Pope Francis became the first pontiff ever to address the U.S. Congress during his visit last week - a speaking engagement retiring House Speaker John Boehner had tried to arrange for 20 years.
During the speech the pontiff had urged congressmen to "protect and defend human life at every stage of its development."
The previous day, Pope Francis warned Congress of a "temptation which we must especially guard against: the simplistic reductionism which sees only good or evil; or, if you will, the righteous and sinners."
President Obama pointed to this message from the pope, saying, "I would just ask members to really reflect on what His Holiness said - not in the particulars, but in the general problem that we should be open to each other, we should not demonize each other, we should not assume that we have a monopoly on the truth or on what’s right, that we listen to each other and show each other respect and that we show regard for the most vulnerable in our society."

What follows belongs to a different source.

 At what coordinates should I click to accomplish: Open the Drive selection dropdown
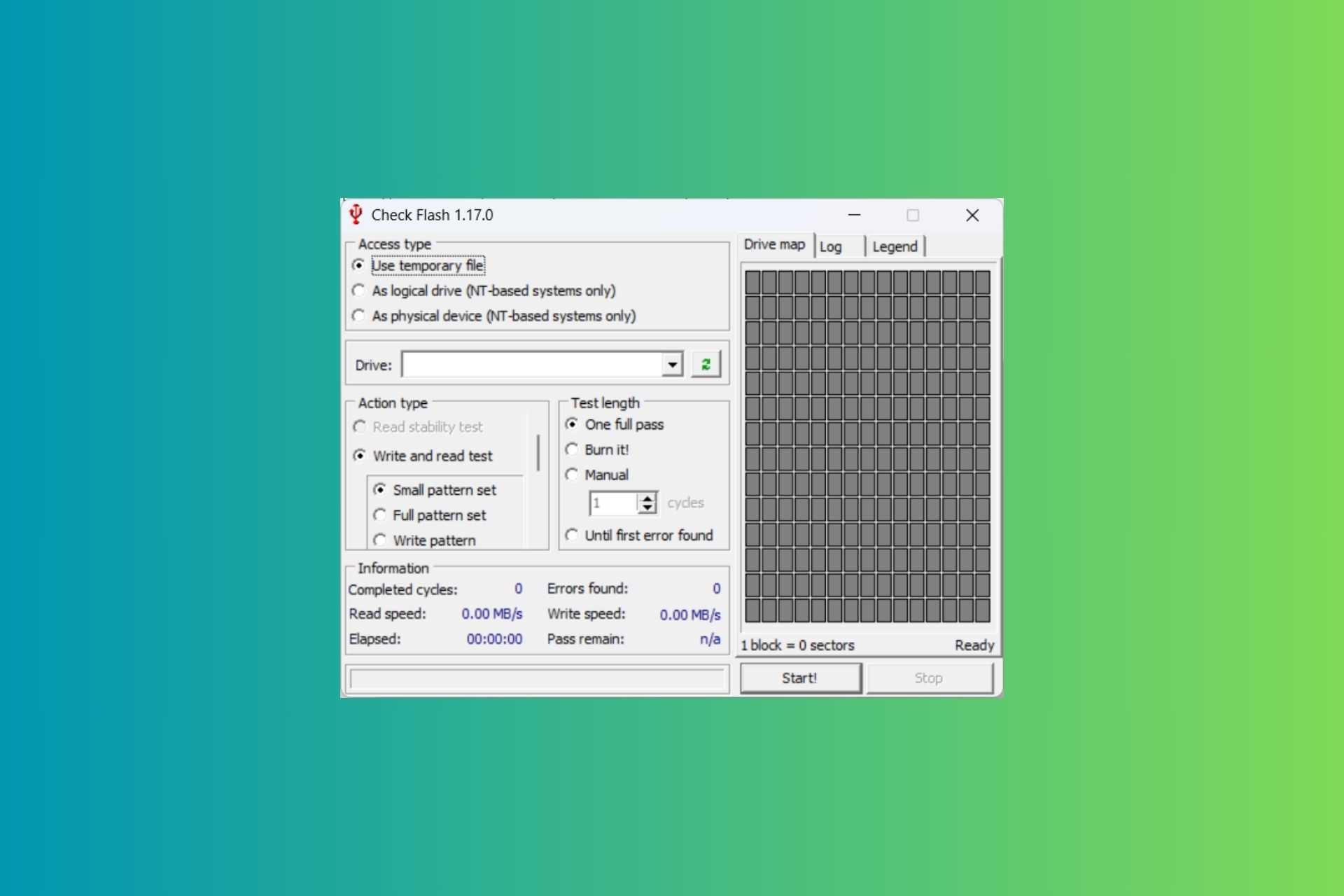[x=671, y=364]
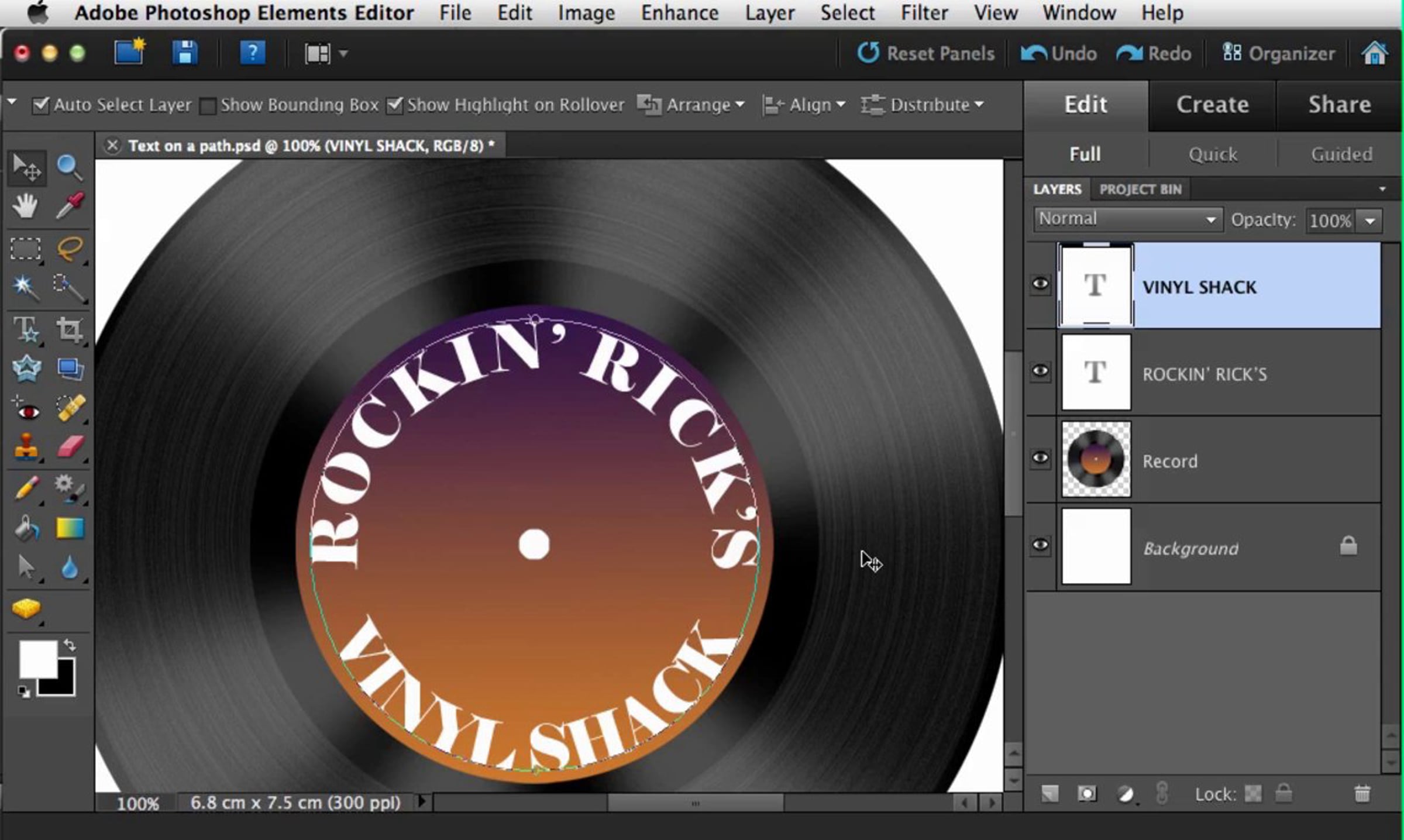Click Reset Panels

(926, 54)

The call echoed similar words the president made on the campus of Notre Dame in 2009, when he said both sides of the abortion debate must speak with "open hearts, open minds, fair-minded words." But pro-life advocates say the president has demonized them with an endless stream of federal actions prosecuting sidewalk counselors, gathering intelligence on the pro-life movement, and branding pro-life Americans as potential domestic terrorists in numerous federal reports.
Obama, who had previously called resigning House Speaker John Boehner a "patriot," referred to him on Friday as "a good man and a reasonable man, and he’s going to be around for a while. And I hope that we can get things done before he steps down.”
Boehner's more conservative colleagues, whose pressure led him to resign effective October 30, say funding Planned Parenthood is a non-starter for them.